#### SHORT TASK
Extract the lines below without changing anything.

GIVEN DATA start

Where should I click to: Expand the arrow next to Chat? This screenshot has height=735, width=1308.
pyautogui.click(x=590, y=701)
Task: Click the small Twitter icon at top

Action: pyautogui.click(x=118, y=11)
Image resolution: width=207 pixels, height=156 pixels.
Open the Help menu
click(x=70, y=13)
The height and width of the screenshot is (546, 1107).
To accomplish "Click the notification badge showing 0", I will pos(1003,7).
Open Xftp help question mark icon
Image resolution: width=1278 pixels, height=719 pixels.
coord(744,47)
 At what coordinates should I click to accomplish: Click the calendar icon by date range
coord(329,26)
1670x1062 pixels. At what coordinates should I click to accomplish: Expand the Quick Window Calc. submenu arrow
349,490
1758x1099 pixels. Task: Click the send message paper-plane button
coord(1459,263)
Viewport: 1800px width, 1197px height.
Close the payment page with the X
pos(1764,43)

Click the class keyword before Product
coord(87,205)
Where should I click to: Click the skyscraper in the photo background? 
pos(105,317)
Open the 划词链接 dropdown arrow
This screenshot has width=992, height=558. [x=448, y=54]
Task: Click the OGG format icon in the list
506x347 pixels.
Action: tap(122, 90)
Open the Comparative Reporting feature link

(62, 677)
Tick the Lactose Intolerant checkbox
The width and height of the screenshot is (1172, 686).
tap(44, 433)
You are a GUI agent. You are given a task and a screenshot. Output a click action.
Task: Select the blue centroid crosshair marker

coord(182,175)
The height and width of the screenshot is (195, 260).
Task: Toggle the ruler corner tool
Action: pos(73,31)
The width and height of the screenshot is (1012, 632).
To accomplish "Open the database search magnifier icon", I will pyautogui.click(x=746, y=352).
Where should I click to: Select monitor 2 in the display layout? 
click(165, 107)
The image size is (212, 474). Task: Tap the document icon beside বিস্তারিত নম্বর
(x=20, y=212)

GIVEN DATA end

#### RESULT OF THE TASK
Where should I click to: Expand the arrow next to Chat? This screenshot has height=735, width=1308.
pyautogui.click(x=590, y=701)
Task: Click the small Twitter icon at top

Action: pyautogui.click(x=118, y=11)
Image resolution: width=207 pixels, height=156 pixels.
Open the Help menu
click(x=70, y=13)
The height and width of the screenshot is (546, 1107).
To accomplish "Click the notification badge showing 0", I will pos(1003,7).
Open Xftp help question mark icon
Image resolution: width=1278 pixels, height=719 pixels.
coord(744,47)
 At what coordinates should I click to accomplish: Click the calendar icon by date range
coord(329,26)
1670x1062 pixels. At what coordinates should I click to accomplish: Expand the Quick Window Calc. submenu arrow
349,490
1758x1099 pixels. Task: Click the send message paper-plane button
coord(1459,263)
Viewport: 1800px width, 1197px height.
Close the payment page with the X
pos(1764,43)

Click the class keyword before Product
coord(87,205)
Where should I click to: Click the skyscraper in the photo background? 
pos(105,317)
Open the 划词链接 dropdown arrow
This screenshot has width=992, height=558. [x=448, y=54]
Task: Click the OGG format icon in the list
506x347 pixels.
Action: tap(122, 90)
Open the Comparative Reporting feature link

(62, 677)
Tick the Lactose Intolerant checkbox
The width and height of the screenshot is (1172, 686).
tap(44, 433)
You are a GUI agent. You are given a task and a screenshot. Output a click action.
Task: Select the blue centroid crosshair marker

coord(182,175)
The height and width of the screenshot is (195, 260).
Task: Toggle the ruler corner tool
Action: pos(73,31)
The width and height of the screenshot is (1012, 632).
To accomplish "Open the database search magnifier icon", I will pyautogui.click(x=746, y=352).
Where should I click to: Select monitor 2 in the display layout? 
click(165, 107)
The image size is (212, 474). Task: Tap the document icon beside বিস্তারিত নম্বর
(x=20, y=212)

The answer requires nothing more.